Regular diners at Grass Valley’s Watershed at the Owl are accustomed to an unusual sight: that of executive chef Jackie Lee Smith working with a baby strapped to her hip. It brings back the old line about how Ginger Rogers did everything her dance partner Fred Astaire did, only backward and in heels.
Family life traditionally was a barrier to women interested in working at the highest levels of the food industry. Often, they became pastry chefs because the hours were less punishing. In two decades of writing about Sacramento’s food scene, I rarely came across a woman in charge of a restaurant kitchen. But that’s changing. In the past year, I’ve written about three, all of them young mothers.
Being a mother, says Smith, gives her some natural advantages working in the top job at a restaurant. “It’s really hard to take down a mother,” she explains. “A woman is fierce and strong, but a mom is a different breed.” Running a restaurant, she says, is a bit like raising a teenager: If you’re not tough, fair and consistent, your kid will behave like a punk. So will your restaurant.
Smith has three boys: 13, 8 and 8 months. The baby accompanies Smith to work five days a week. When he’s not lashed to her body, he’s napping in a back room or getting passed around by staffers who jockey to hold him. The 8-year-old comes to the restaurant after school to help out, cutting limes, moving plates, washing lettuce. Smith loves raising her kids in a restaurant. “It socializes them,” she says.
When Oakland resident Ian Moll opened Watershed in 2018, diners thought it was too edgy and upscale. The online reviews were brutal. “People didn’t get us,” says Moll. Two years ago, he hired Smith to reinvent the restaurant. She’d grown up in Grass Valley, so she understood the locals’ tastes and sensibilities. Dishes from the original menu such as octopus al diablo were 86’ed in favor of more accessible fare such as grilled rib-eye.

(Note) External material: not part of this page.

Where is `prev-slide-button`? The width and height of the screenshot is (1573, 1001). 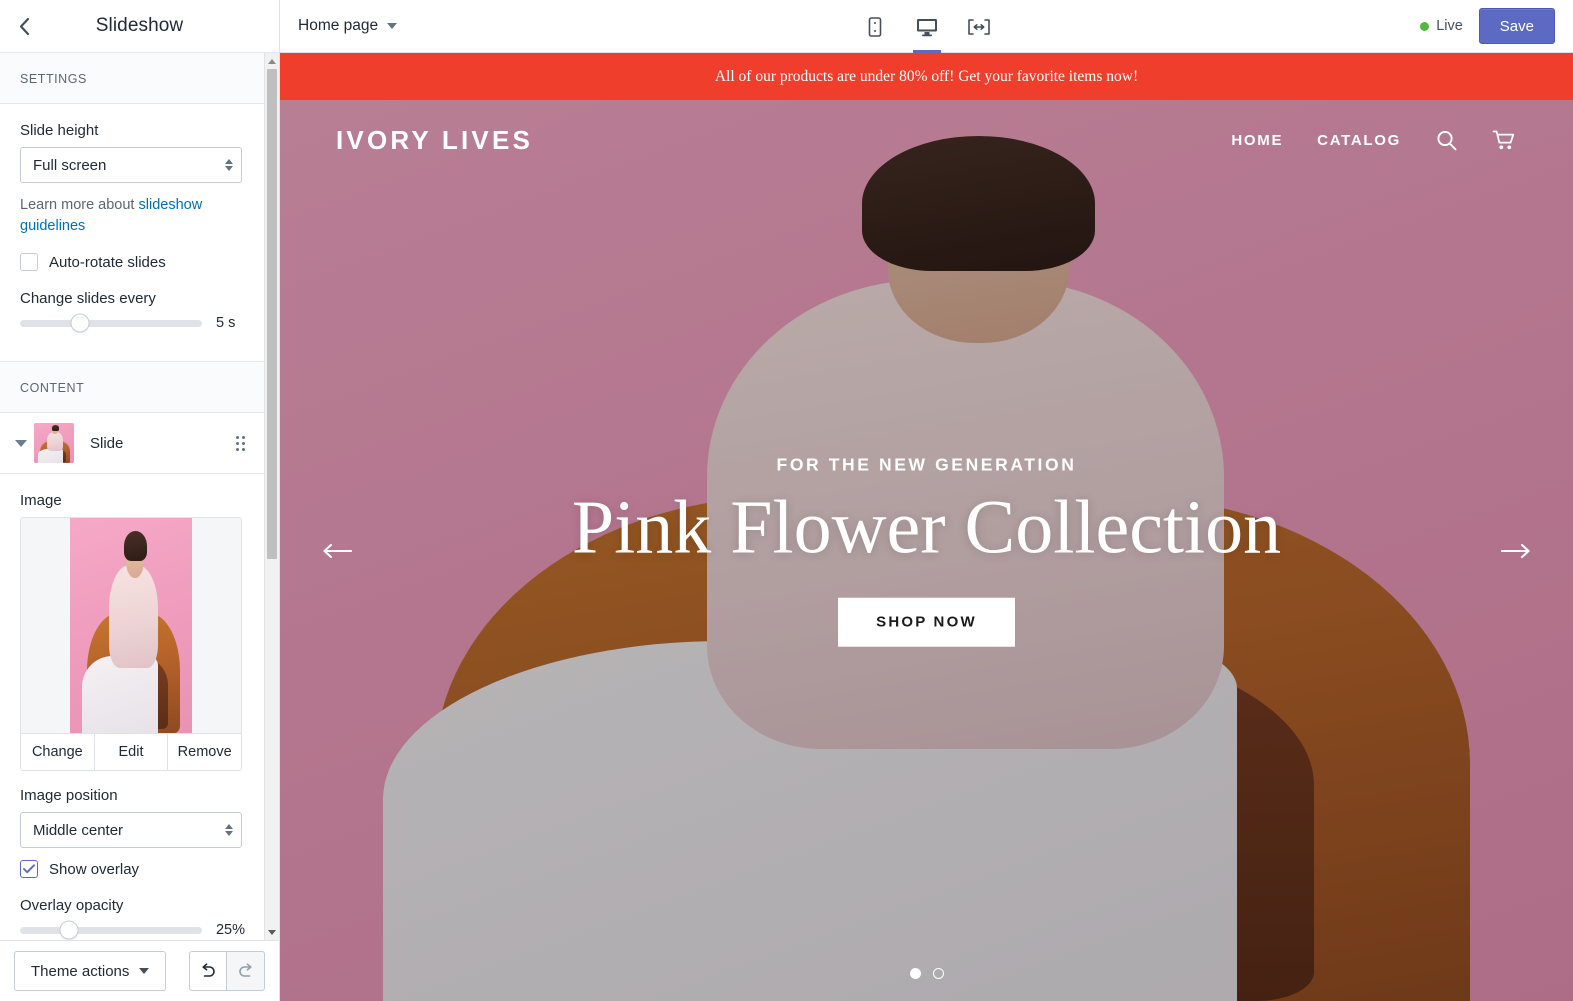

Smith already had relationships with farmers and ranchers in the area, and she focused the menu on sustainable, ethically raised produce and proteins from local sources. Hyperlocal ones, too, from within 2 miles of the restaurant. The food has a heavy Southern influence; Smith’s husband is from Savannah, Georgia, and the menu is her love letter to him, with dishes like shrimp and grits, fried green tomatoes and raw oysters. Okra shows up in many guises: in a stuffing for quail, perhaps, or blistered in a cast-iron skillet and seasoned with lime and sea salt.
Smith’s food, while approachable, looks and tastes special. Many dishes are artfully plated and—dare I say it?—feminine, thanks to Smith’s keen eye for color and liberal use of micro florals. Take, for instance, the spring menu’s beet carpaccio, a dish that looks like it sprang from a painter’s box. Paper-thin slices of rainbow baby beets in vivid reds, purples and oranges are laid out in a single layer across the plate, lightly dressed in horseradish vinaigrette, punctuated with pickled mustard seeds for pop and strewn with tiny herbs and flowers. It’s almost too pretty to eat.
Built during the Gold Rush, the restaurant building itself offers a rustic counterpoint to all that pretty food. Historic black-and-white photos and vintage gold pans decorate the old brick walls; a small fireplace just inside the front door brings the cozy on cold nights. Home for more than 100 years to a bar once frequented by rowdy miners and gamblers, the place is dripping in history. Some say it’s haunted by a ghost named George, killed long ago for cheating in a game of cards.
Grass Valley locals who once considered Watershed too edgy now find it a comfortable place where they feel at home. One satisfied diner left a note, written in crayon and decorated with hearts and flowers, for Smith and her mostly female staff: “Thank you Megan & Jackie and all you lovely people.”